## Task to complete
For the material below, return exactly the lines starting at the one holding "Clear the Gehört zu field with x icon" and ending at the one holding "Image resolution: width=1339", counting both as part of the range.

## Material supplied

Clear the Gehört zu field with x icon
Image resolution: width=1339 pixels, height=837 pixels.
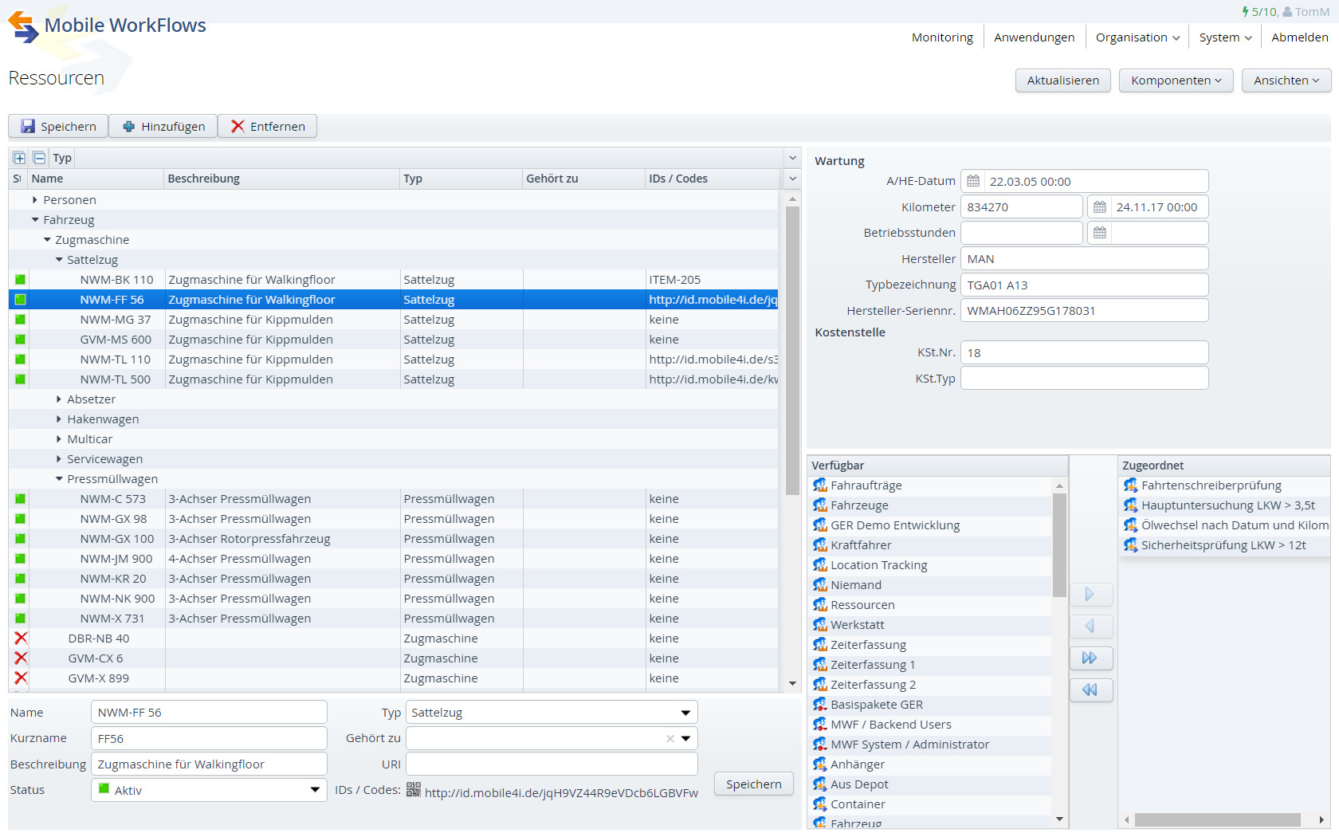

* * *

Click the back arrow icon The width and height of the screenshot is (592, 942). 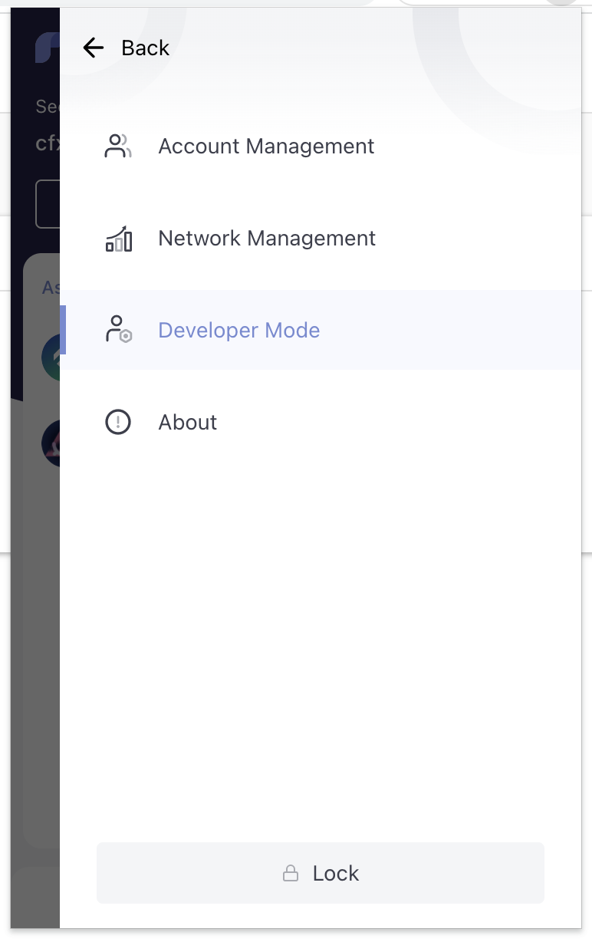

* * *

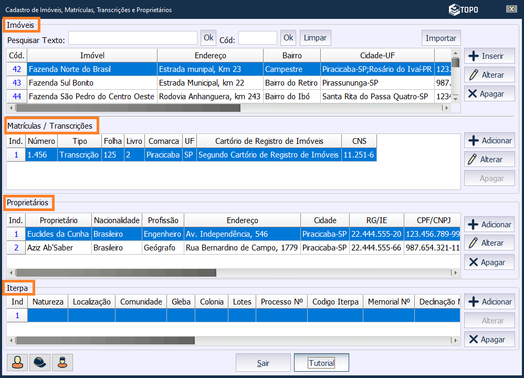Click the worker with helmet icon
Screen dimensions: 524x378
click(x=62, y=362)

## Task solution
Clear the Gehört zu field with x icon
Image resolution: width=1339 pixels, height=837 pixels.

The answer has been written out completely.